Wednesday, September 24, 2014 - 16:30
TH 331
Neal Lewis (IBM Almaden Research Center)
Within social networks, certain messages propagate with more ease or attract more attention than others. This effect can be a consequence of several factors, such as topic of the message, number of followers, real-time relevance, person who is sending the message etc.Only one of these factors is within a user’s reach at authoring time: how to phrase the message. In this paper we examine how word choice contributes to the propagation of a message. We present a prescriptive model that analyzes words based on their historic performance in retweets in order to propose enhancements in future tweet perfor- mance. Our model calculates a novel score (SONORA SCORE) that is built on three aspects of diffusion - volume, prevalence and sustain. We show that SONORA SCORE has powerful predictive ability, and that it complements social and tweet-level features to achieve an F1 score of 0.82 in retweet prediction. Moreover, it has the ability to prescribe changes to the tweet wording such that when the SONORA SCORE for a tweet is higher, it is twice as likely to have more retweets.

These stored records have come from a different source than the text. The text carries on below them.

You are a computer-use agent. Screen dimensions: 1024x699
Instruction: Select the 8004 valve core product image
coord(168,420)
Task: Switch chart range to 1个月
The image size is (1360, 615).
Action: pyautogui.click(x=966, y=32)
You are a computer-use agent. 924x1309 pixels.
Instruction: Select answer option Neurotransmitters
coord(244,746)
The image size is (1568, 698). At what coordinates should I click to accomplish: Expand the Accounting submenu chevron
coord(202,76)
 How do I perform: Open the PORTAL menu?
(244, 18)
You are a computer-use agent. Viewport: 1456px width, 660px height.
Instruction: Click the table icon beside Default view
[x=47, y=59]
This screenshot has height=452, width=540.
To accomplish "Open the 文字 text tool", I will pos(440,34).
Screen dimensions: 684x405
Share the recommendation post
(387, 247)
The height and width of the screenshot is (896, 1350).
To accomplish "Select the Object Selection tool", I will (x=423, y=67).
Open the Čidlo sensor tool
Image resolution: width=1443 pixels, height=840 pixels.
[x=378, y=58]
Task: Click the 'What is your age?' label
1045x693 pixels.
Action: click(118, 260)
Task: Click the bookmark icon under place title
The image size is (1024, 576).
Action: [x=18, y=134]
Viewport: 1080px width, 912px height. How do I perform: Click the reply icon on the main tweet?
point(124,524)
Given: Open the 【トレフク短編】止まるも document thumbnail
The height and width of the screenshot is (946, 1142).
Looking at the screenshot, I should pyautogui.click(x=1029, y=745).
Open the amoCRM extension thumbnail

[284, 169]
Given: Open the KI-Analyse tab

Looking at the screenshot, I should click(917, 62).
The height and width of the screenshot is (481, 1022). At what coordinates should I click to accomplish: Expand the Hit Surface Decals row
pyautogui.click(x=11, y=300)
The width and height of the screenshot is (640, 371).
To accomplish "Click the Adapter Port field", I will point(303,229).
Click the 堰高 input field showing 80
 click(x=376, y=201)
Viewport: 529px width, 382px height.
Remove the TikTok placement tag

Lastly, we show how our prescriptive model can be used to assist users in content creation for optimized success on social media. Because the model works at the word level, it lends itself extremely well to the creation of user interfaces which help authors incrementally – word by word – refine their message until its potential is maximized and it is ready for publication. We present an easy to use iOS application that illustrates the potential of incremental refinement using SONORA SCORE coupled with the familiarity of a traditional spell checker.

Neal Lewis is a SFSU alumni and Research Engineer at the IBM Almaden Research Center. Neal works for the newly form IBM Watson Group within the Core Technology division focusing on Contextual Analytics and Linguistic Inference. His research and professional interests include Natural Language Processing, Data Mining, and Systems.